WRITTEN REQUEST: Set out all of the material below as a Markdown table with the columns Number and Line, giving each nonblank line its own numbered row. Leave the pictures out.

-- Start SUPPLIED DATA --

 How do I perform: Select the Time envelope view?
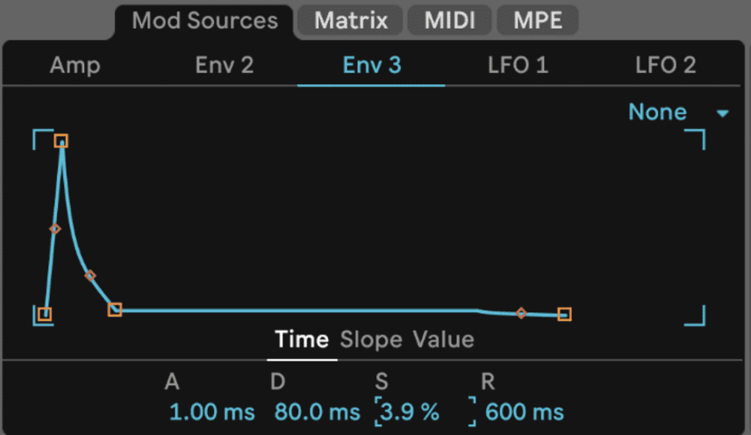[x=302, y=339]
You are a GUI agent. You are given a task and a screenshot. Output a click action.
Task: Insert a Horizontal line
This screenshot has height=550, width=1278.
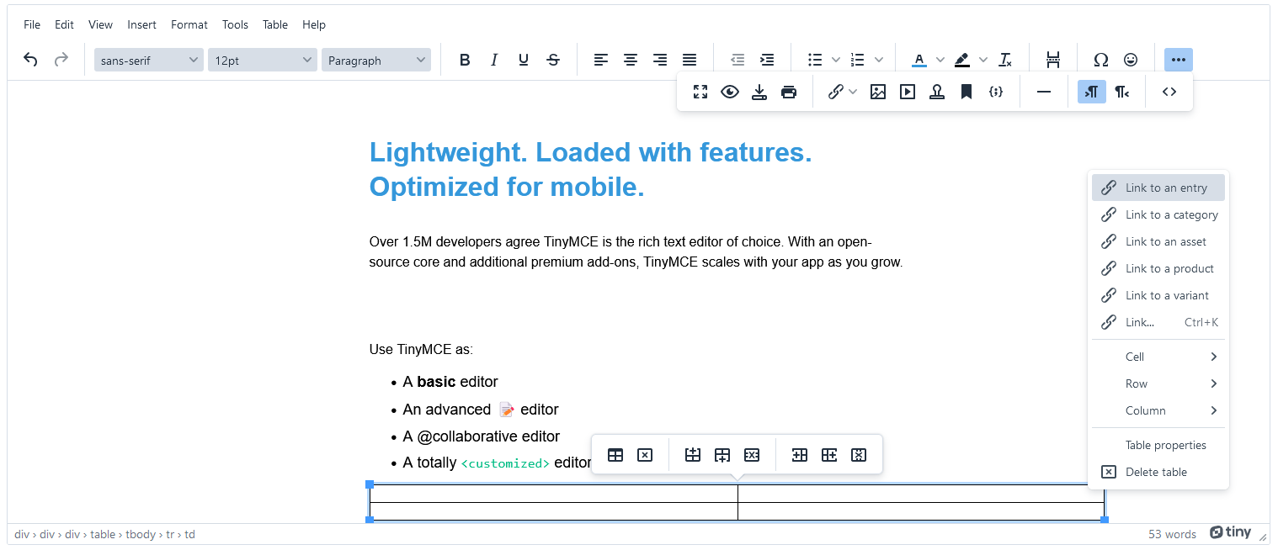tap(1043, 92)
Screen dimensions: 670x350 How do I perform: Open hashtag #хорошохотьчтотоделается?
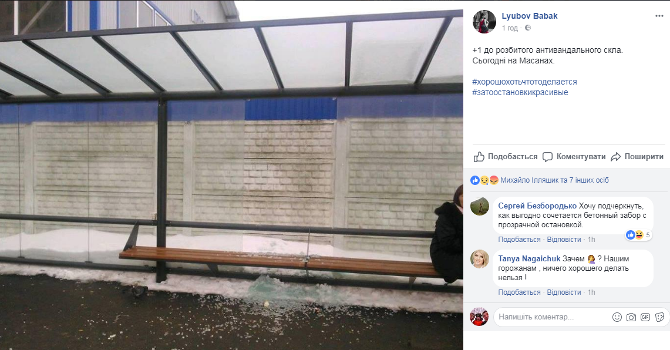coord(525,82)
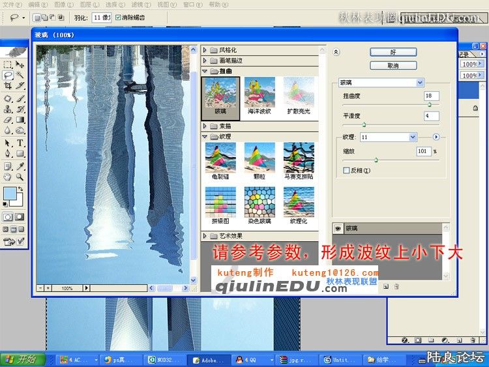Click the 好 confirm button
The width and height of the screenshot is (489, 367).
coord(393,51)
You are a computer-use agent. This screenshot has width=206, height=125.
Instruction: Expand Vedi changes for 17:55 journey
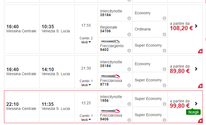click(x=86, y=42)
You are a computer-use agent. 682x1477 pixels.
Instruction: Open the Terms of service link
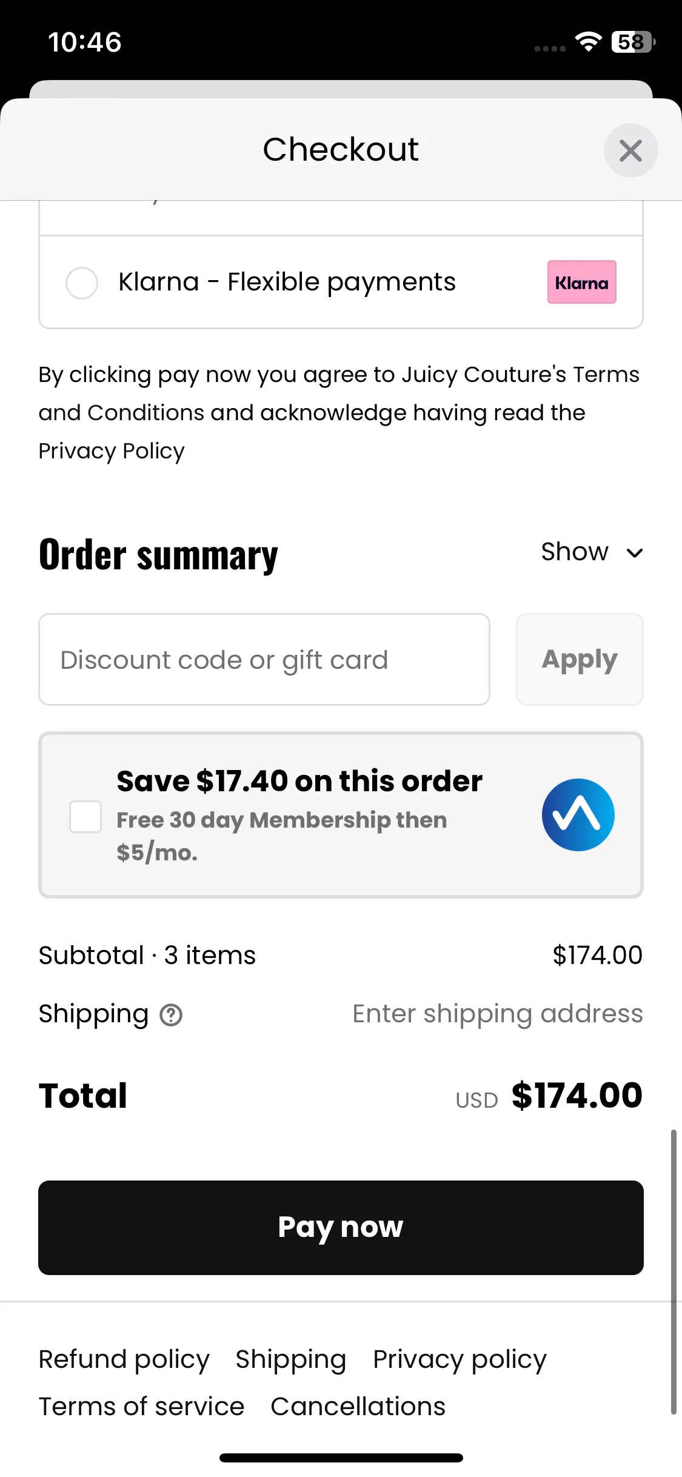pos(142,1405)
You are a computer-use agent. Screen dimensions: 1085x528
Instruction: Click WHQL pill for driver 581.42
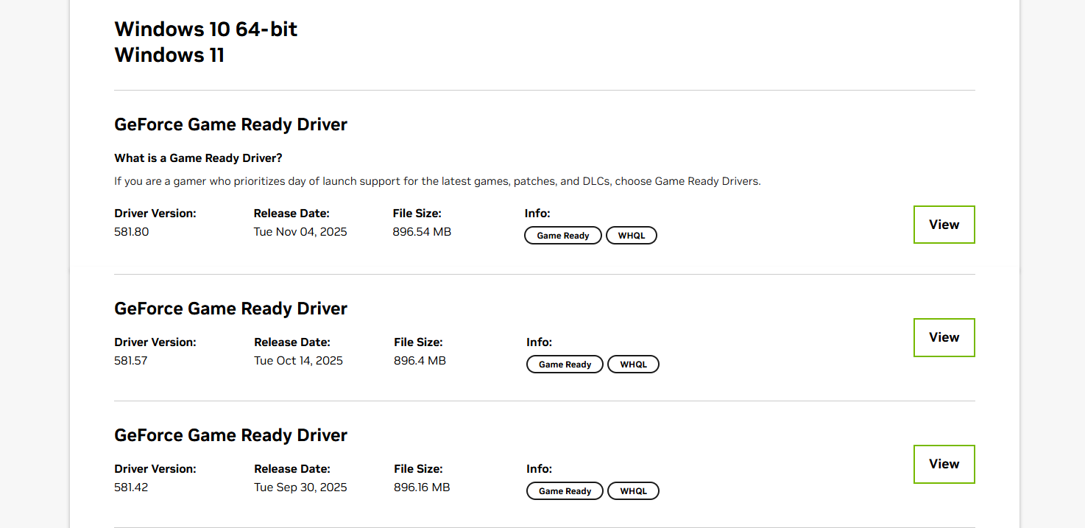tap(633, 491)
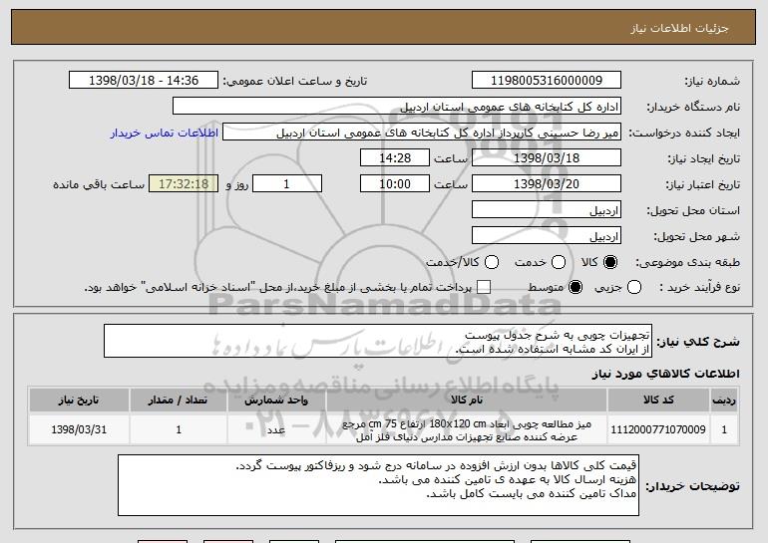Click the 17:32:18 remaining time countdown
The height and width of the screenshot is (543, 768).
pyautogui.click(x=182, y=184)
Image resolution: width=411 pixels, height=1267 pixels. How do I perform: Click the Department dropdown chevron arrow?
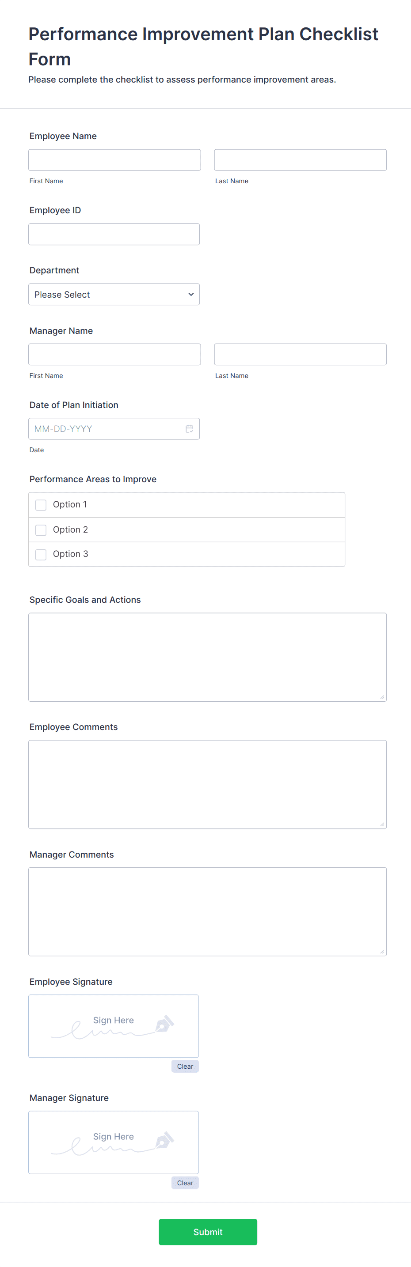191,294
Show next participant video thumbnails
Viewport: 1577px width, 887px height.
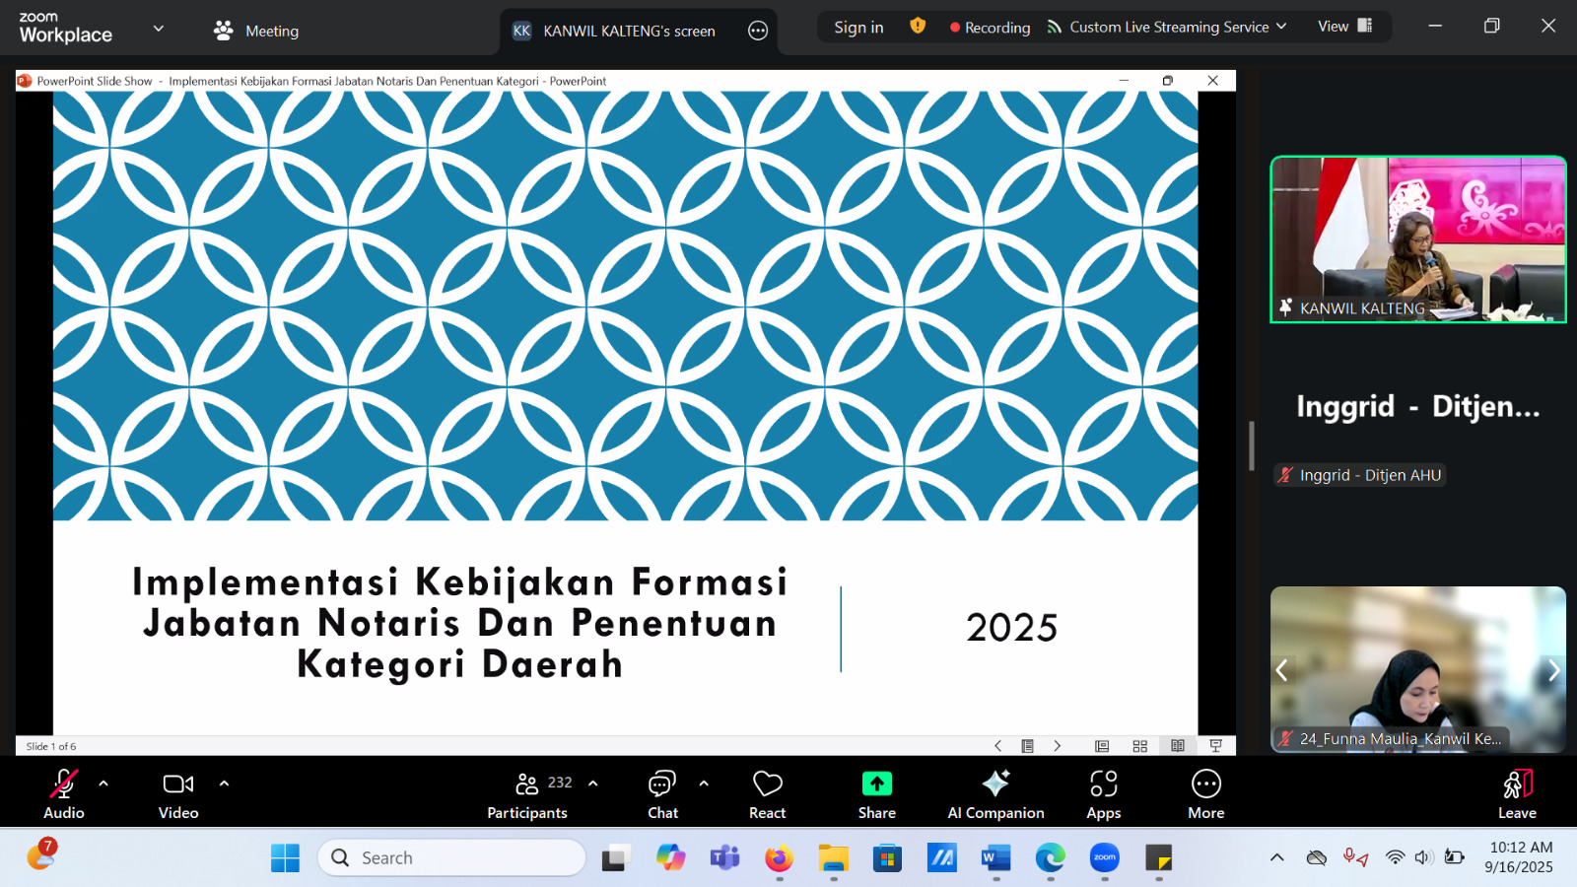click(1553, 670)
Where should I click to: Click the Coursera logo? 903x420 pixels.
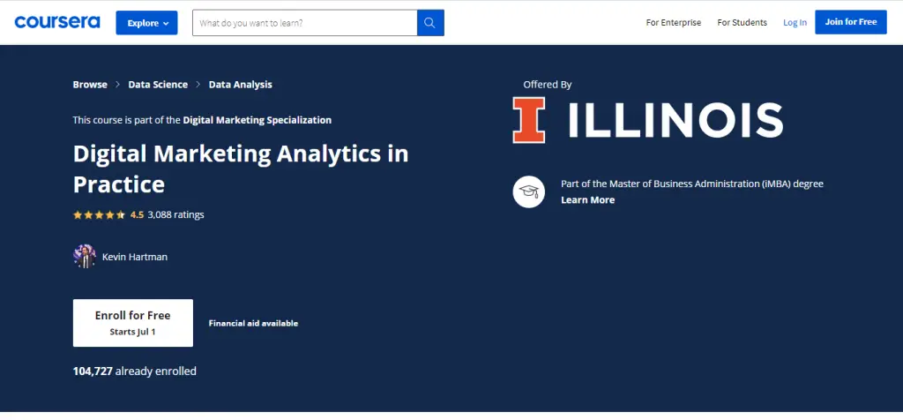pos(57,22)
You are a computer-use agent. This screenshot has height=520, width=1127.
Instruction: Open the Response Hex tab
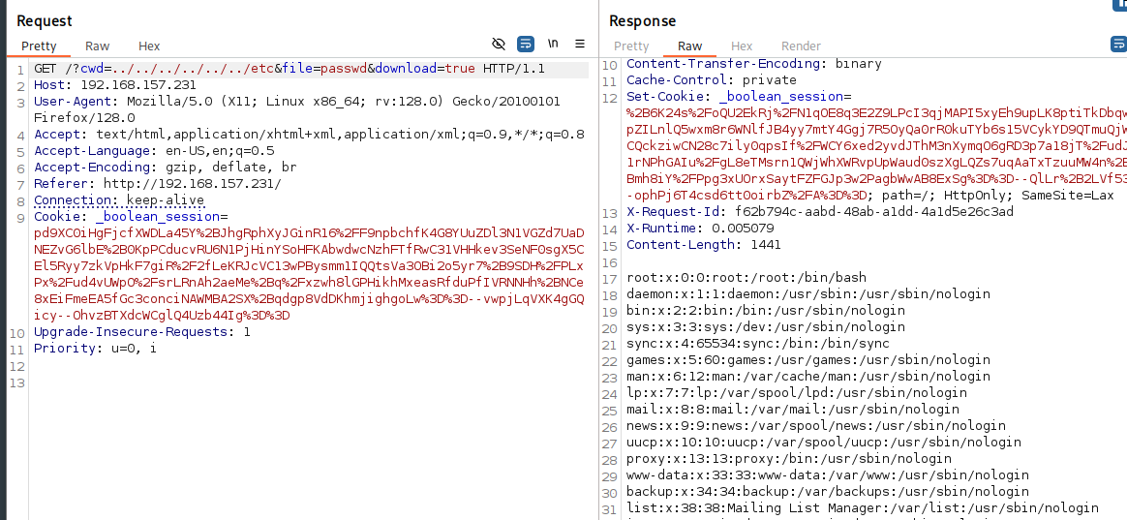742,46
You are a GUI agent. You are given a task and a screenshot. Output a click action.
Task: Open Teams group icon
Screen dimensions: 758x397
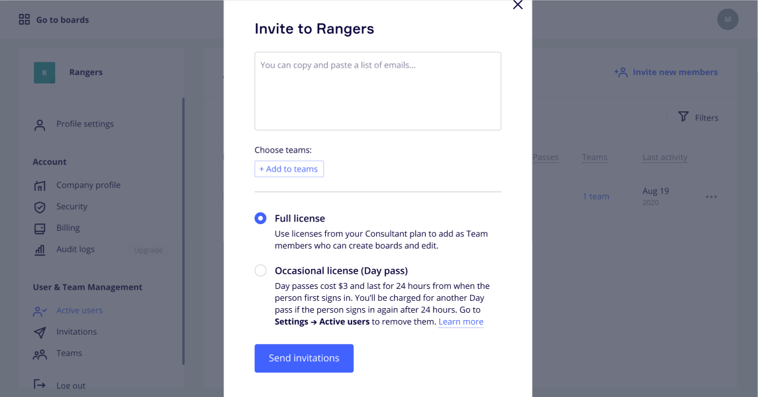[x=40, y=354]
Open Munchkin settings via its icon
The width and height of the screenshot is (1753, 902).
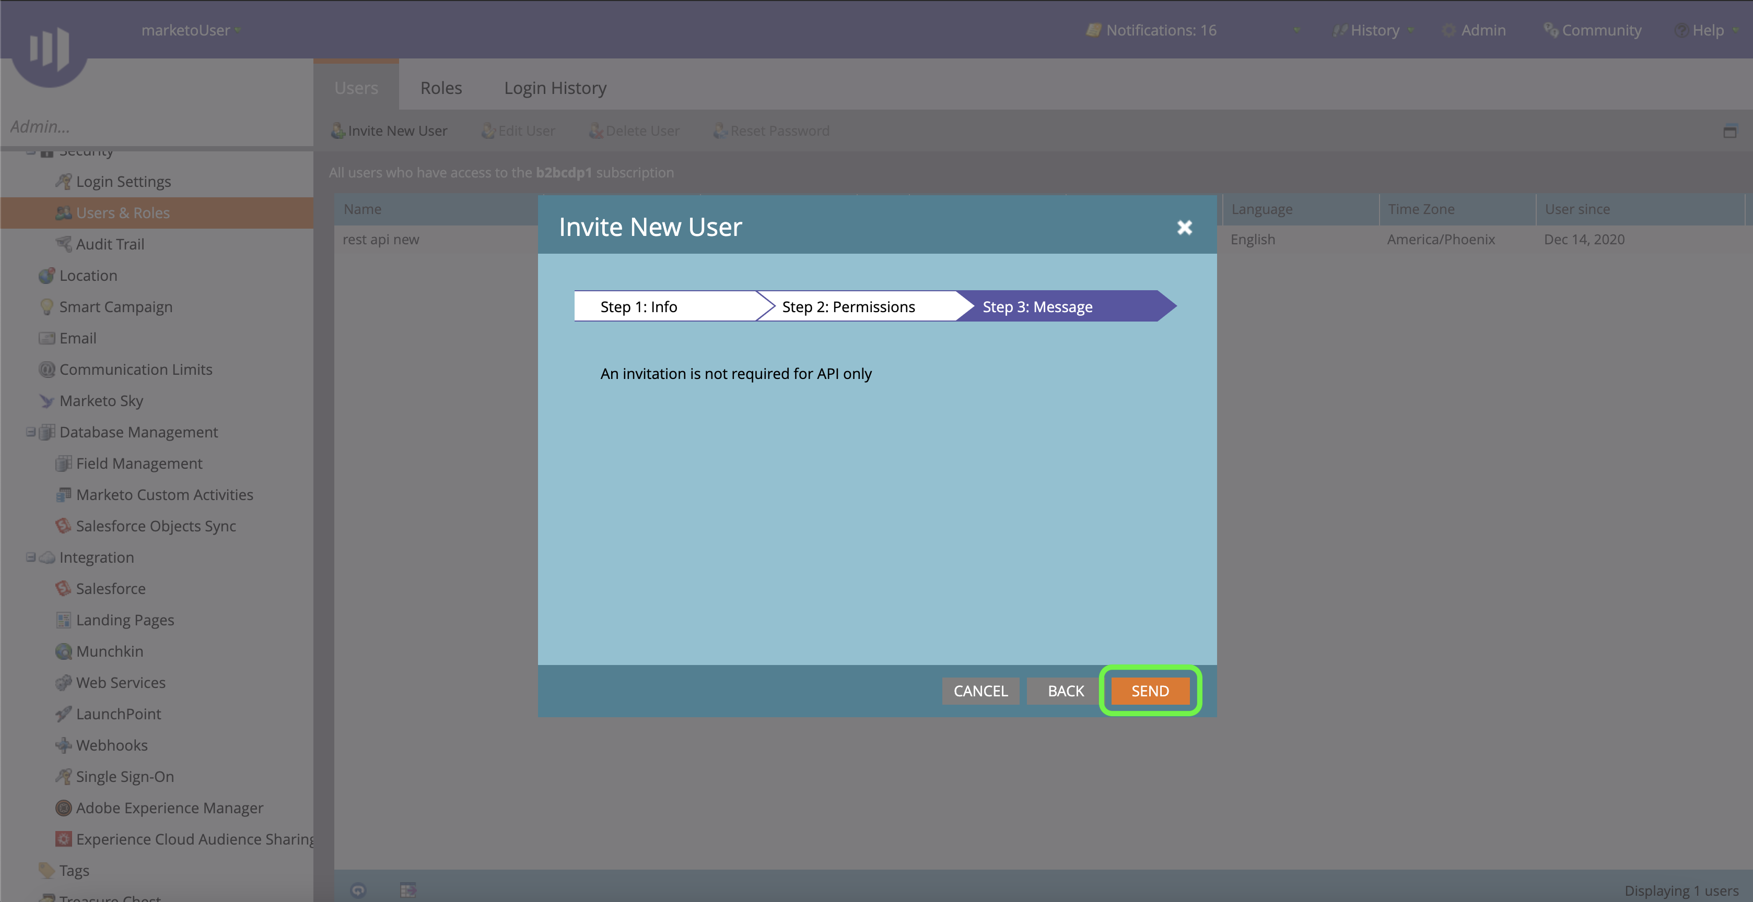[63, 652]
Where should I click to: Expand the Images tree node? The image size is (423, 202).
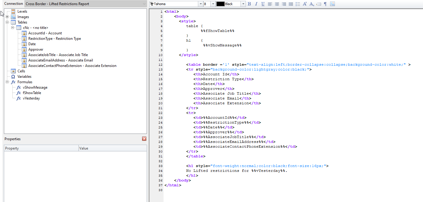point(7,17)
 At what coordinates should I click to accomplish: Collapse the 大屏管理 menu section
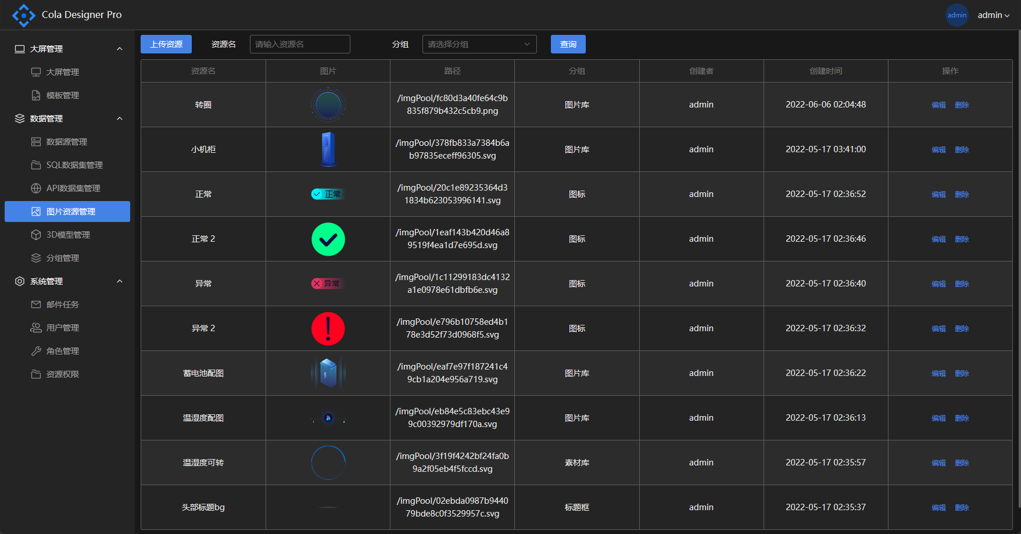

-- End SUPPLIED DATA --

REPLY:
| Number | Line |
|---|---|
| 1 |  How do I perform: Select the Time envelope view? |
| 2 | [x=302, y=339] |
| 3 | You are a GUI agent. You are given a task and a screenshot. Output a click action. |
| 4 | Task: Insert a Horizontal line |
| 5 | This screenshot has height=550, width=1278. |
| 6 | tap(1043, 92) |
| 7 | Screen dimensions: 670x350 How do I perform: Open hashtag #хорошохотьчтотоделается? |
| 8 | coord(525,82) |
| 9 | Click the 好 confirm button |
| 10 | The width and height of the screenshot is (489, 367). |
| 11 | coord(393,51) |
| 12 | You are a computer-use agent. This screenshot has width=206, height=125. |
| 13 | Instruction: Expand Vedi changes for 17:55 journey |
| 14 | click(x=86, y=42) |
| 15 | You are a computer-use agent. 682x1477 pixels. |
| 16 | Instruction: Open the Terms of service link |
| 17 | pos(142,1405) |
| 18 | You are a computer-use agent. Screen dimensions: 1085x528 |
| 19 | Instruction: Click WHQL pill for driver 581.42 |
| 20 | tap(633, 491) |
| 21 | Click the 17:32:18 remaining time countdown |
| 22 | The height and width of the screenshot is (543, 768). |
| 23 | pyautogui.click(x=182, y=184) |
| 24 | Image resolution: width=411 pixels, height=1267 pixels. How do I perform: Click the Department dropdown chevron arrow? |
| 25 | 191,294 |
| 26 | Show next participant video thumbnails |
| 27 | Viewport: 1577px width, 887px height. |
| 28 | click(1553, 670) |
| 29 | Where should I click to: Click the Coursera logo? 903x420 pixels. |
| 30 | pos(57,22) |
| 31 | You are a computer-use agent. This screenshot has height=520, width=1127. |
| 32 | Instruction: Open the Response Hex tab |
| 33 | 742,46 |
| 34 | You are a GUI agent. You are given a task and a screenshot. Output a click action. |
| 35 | Task: Open Teams group icon |
| 36 | Screen dimensions: 758x397 |
| 37 | [x=40, y=354] |
| 38 | Open Munchkin settings via its icon |
| 39 | The width and height of the screenshot is (1753, 902). |
| 40 | [63, 652] |
| 41 | Where should I click to: Expand the Images tree node? The image size is (423, 202). |
| 42 | point(7,17) |
| 43 |  At what coordinates should I click to accomplish: Collapse the 大屏管理 menu section |